# USB not working in Virtualbox.



## Ex-Para (Mar 30, 2007)

I cant get the the USB bit to work in Virtual box with Vista host and XP guest, it gives me all the indications that it will work with all the ticks etc and identification of the USB device all correct but it is never shown in my computer. I have tried to make it work on and off for a few months now and I think just why the hell wont it. I have been on the V box forum but was not given or saw anything in detail but I presume it can be done, any help please.


----------



## kevmacca (Mar 7, 2007)

turn on virtual box and click on settings, near the bottom of the list on left hand pane is USB, click on that and tick the box's enable USB controller and USB 2


----------



## Ex-Para (Mar 30, 2007)

Thanks for the reply but this has been done, I have had USB working in Virtual box with XP host and Linux host and XP guest so why not Vista as host. I would appreciate any other suggestions.


----------



## kevmacca (Mar 7, 2007)

in the window in usb settings click on second option on right pane and select the usb stick you are using (e.g kingston traveller or which ever)


----------



## Ex-Para (Mar 30, 2007)

To be honest that was the one of the first things I did, I have two sticks in the pane with the filters etc. and both have been installed successfully with their details in the pane.

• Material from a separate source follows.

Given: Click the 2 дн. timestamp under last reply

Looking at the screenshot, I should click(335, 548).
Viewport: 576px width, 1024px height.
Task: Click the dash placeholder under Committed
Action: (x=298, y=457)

When the VM screen is up showing XP I can click on the small USB icon on the bottom and it tell me that the device and devices are connected and a description of them and when I click on devices at the top of the screen is see one or both devices are ticked but still it does not work. I have tried taking the sticks in and out at different times but I never see any activity from the small USB icon at the bottom.


----------



## kevmacca (Mar 7, 2007)

although this link to the problem solver is with a mac os it seems vista as the same thing 
http://forums.virtualbox.org/viewtopic.php?f=8&t=8069 
it might help you to sort the problem out.


----------



## Ex-Para (Mar 30, 2007)

I must thank you for the replies but still no joy, I have tried some of the advice in your last message but not all yet. No matter what stick I put in the USB slot no activity is shown by the USB icon although it is telling me they are attached and should work but when I connect with USB a printer I have, activity is then shown with the icon as it is installing but then says the device is not recognized, this is also the case with other other USB devices shows activity but not recognized. When I first put the sticks in I got the successfully installed but that is all no activity. What do you think is going on?


----------



## kevmacca (Mar 7, 2007)

ok i have solved the problem by updating virtual box to the latest version and when you go into settings in virtual box tick only the first box for usb then make a filter for your usb stick, (enable usb controller). it should then work properly. link for update http://download.virtualbox.org/virtualbox/3.0.8/VirtualBox-3.0.8-53138-Win.exe


----------



## Ex-Para (Mar 30, 2007)

Thats done it kevmacca worked first time only had to put a blank filter in the pane. Is there a thank you button somewhere to click on this forum so I can give a proper thank you.


----------



## kevmacca (Mar 7, 2007)

your welcome ex-para, and you don't need to use a button  just glad to be of help.


----------